PROBLEMS TO WORK ON:
a – In the defence procurement text, in which years was the American Weapon Locating Radar finally bought?
b – Reproduce the part of the entries that opens with the line containing "Where should I click to: Open" and closes at the end of the entries, with both ends included. Omit the pictures.

1.                  The security environment today, is constantly changing and a wider range of tasks have to be performed warranting acquisition and deployment of new technology more quickly than before.
2.                  Sources of assured military supplies have dwindled. Thus, alternate sources for technology induction have to be identified by strategic partnership or through indigenous capability, and modernisation and systems upgradation have to be undertaken periodically to maintain operational readiness.
3.                  Technology denial regimes have become operative, necessitating transfer of technology (ToT) by direct purchase or joint-ventures and development of indigenous technology. R&D effort and investments in critical technology need greater focus. Self-reliance effort needs to be enhanced significantly by private sector participation and modernisation of the DPSUs.
4.                  Over optimistic claims by the DRDO, often lead to inordinate delays. To give one example, American Weapon Locating Radar (WLR) selected in 1990-91 was finally bought in 2005-6 after a failed enterprise of the DRDO. This affected the operational capability during the Kargil conflict in 1999 adversely. The DRDO needs to work more closely with the Defence Forces and DPSUs to develop or obtain relevant technology.
5.                  Financial powers remain highly centralised with the Ministry. Some liberalisation and delegation has taken place in the case of revenue expenditure; however capital purchases are stringently controlled by the Ministry of Defence (MoD). There is insufficient delegation to the users i.e. the Armed Forces, DRDO, DPSUs, DRDO, and the Atomic Energy Commission (AEC), to develop, innovate or procure even the low technology products. It is in the purchase of capital equipment (aircraft, ships, tanks, guns and weapon systems) that the real problem arises and needs detailed examination.

PROVIDED RECORDS:
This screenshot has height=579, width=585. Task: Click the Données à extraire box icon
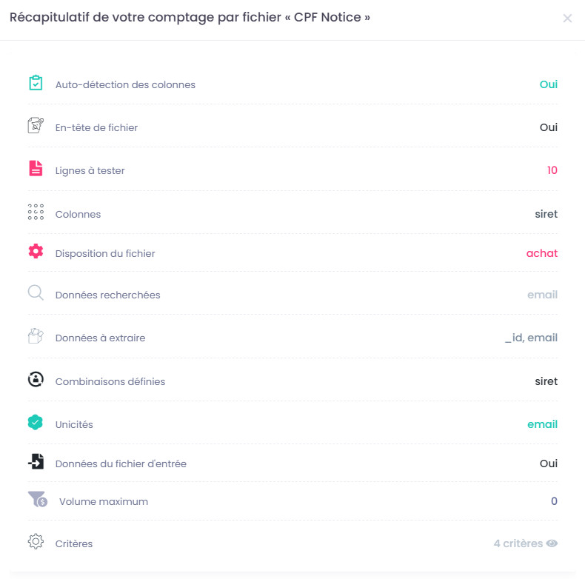pos(36,336)
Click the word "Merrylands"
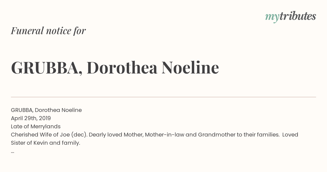 click(45, 126)
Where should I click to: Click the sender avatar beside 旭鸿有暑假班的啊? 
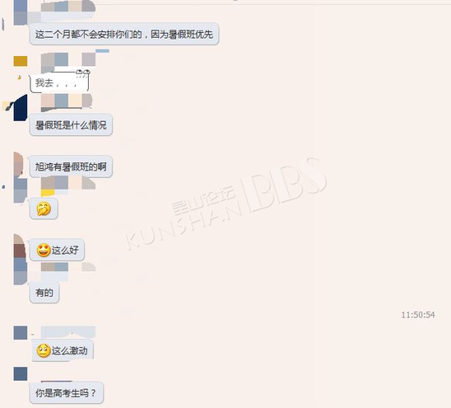coord(19,164)
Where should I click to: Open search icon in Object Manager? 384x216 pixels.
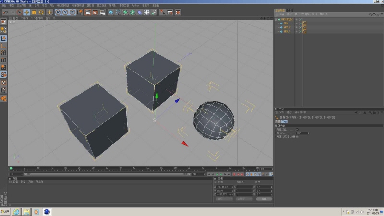pos(371,15)
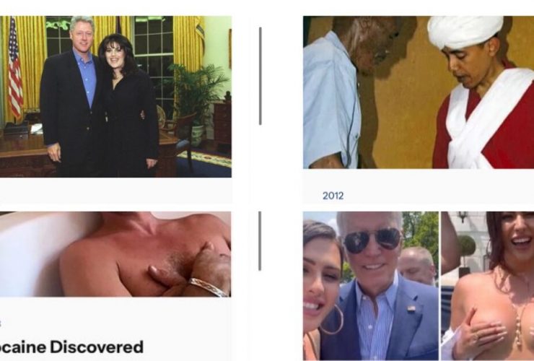Open the office photo with yellow curtains

(115, 97)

FINAL ANSWERS:
a – 2005-6

b –
Where should I click to: Open search icon in Object Manager? 384x216 pixels.
pos(371,15)
Open the office photo with yellow curtains

(115, 97)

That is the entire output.